Vai longe o ano de 1979 em que conheci o José Manuel Galvão Telles. Era eu um jovem estudante a quem o pai tinha acabado de faltar e que precisava de trabalhar para custear os estudos. Pessoa amiga e minha próxima proporcionou-me o contacto e, por essa via, o trabalho. Esse foi o primeiro favor que lhe fiquei a dever. Entre muitos outros.
Concluído o curso, comecei o estágio com ele. Que orgulho! Era um Advogado de mão cheia; costumava dizer-lhe que seguramente deveria ter começado a arguir assim que respirou pela primeira vez. Advogar estava-lhe no sangue, não fora ele de uma ilustríssima Família de juristas, em que despontavam, a par, os seus tios, Inocêncio (quem nesta profissão pelos seus brilhantes livros não estudou) e José Maria (este advogado e, porventura por isso, menos conhecido, mas seguramente não menos ilustre e sábio).

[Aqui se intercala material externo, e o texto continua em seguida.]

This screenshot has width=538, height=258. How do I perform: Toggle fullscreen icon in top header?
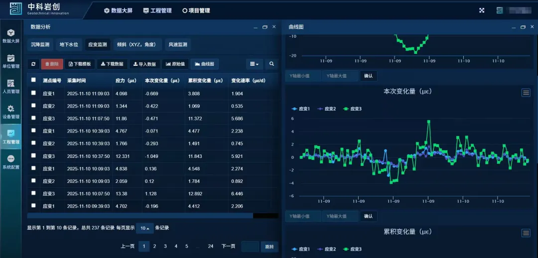tap(482, 10)
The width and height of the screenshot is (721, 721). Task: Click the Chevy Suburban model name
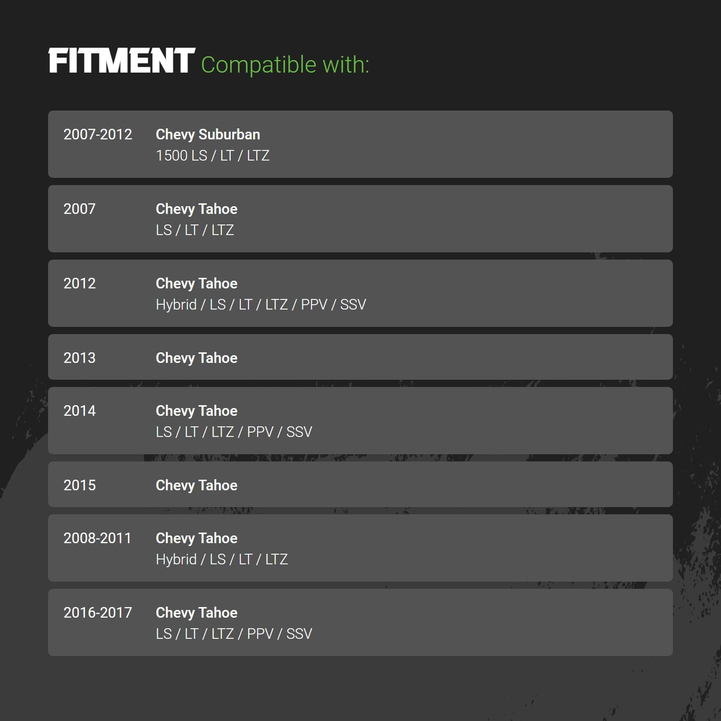point(208,135)
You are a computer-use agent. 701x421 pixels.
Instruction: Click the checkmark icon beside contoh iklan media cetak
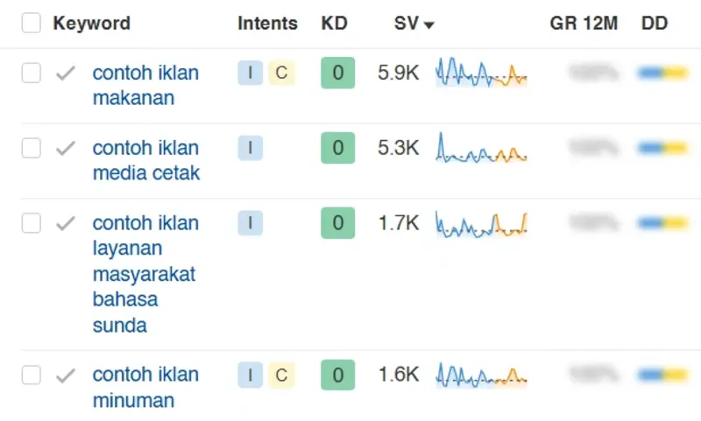(x=65, y=148)
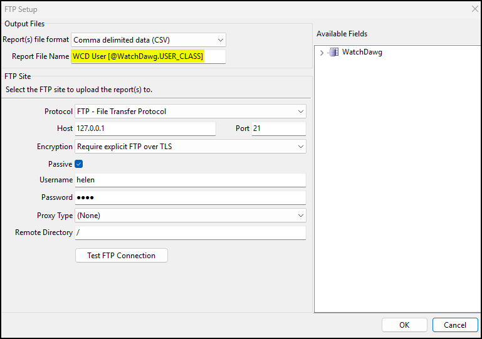
Task: Click the FTP Setup title bar
Action: [238, 9]
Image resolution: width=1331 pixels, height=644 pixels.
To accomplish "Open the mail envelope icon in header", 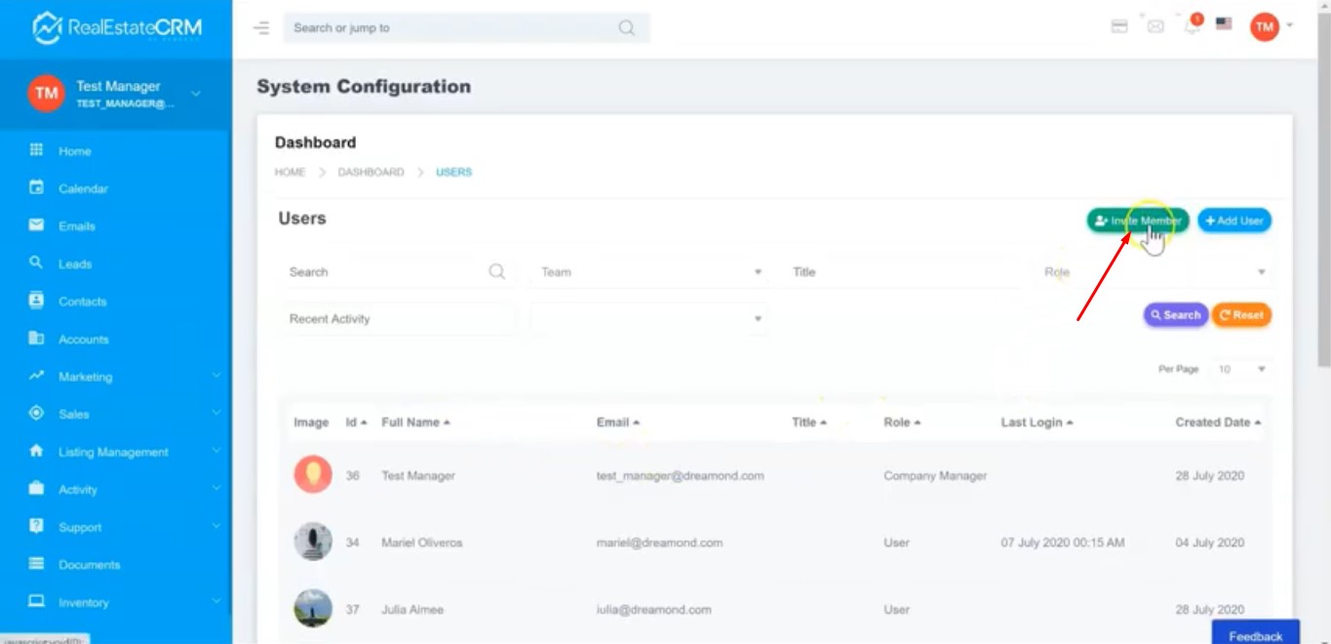I will 1155,26.
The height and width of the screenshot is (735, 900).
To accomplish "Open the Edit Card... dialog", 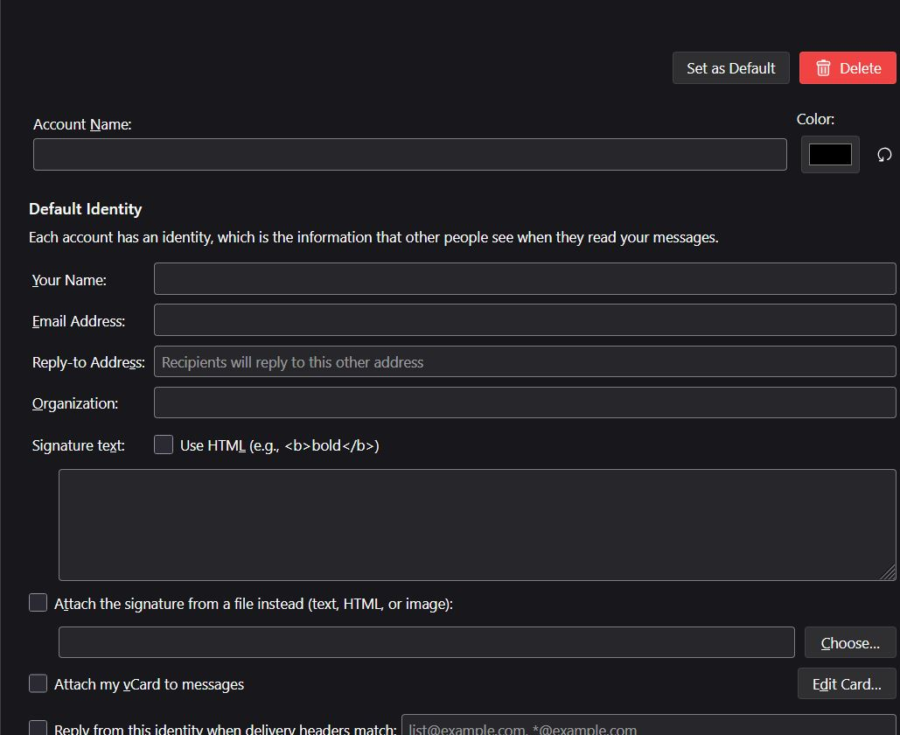I will 846,684.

Grande no coração e no espírito, democrata de gema e Homem Livre, soube acolher-me prontamente, sabendo de antemão o quanto éramos diferentes na maneira de pensar, politicamente e não só. Quantas discussões fevrosas, quanta paciência ele teve. Para me ensinar, Direito e não só. Com ele aprendi muito, em todos os aspetos. Se hoje sou advogado e, porventura, melhor ser humano, a ele o devo. Não o esqueço e nunca o esqueci, mesmo nos momentos menos bons em que quis a vida que seguíssemos profissionalmente caminhos diferentes.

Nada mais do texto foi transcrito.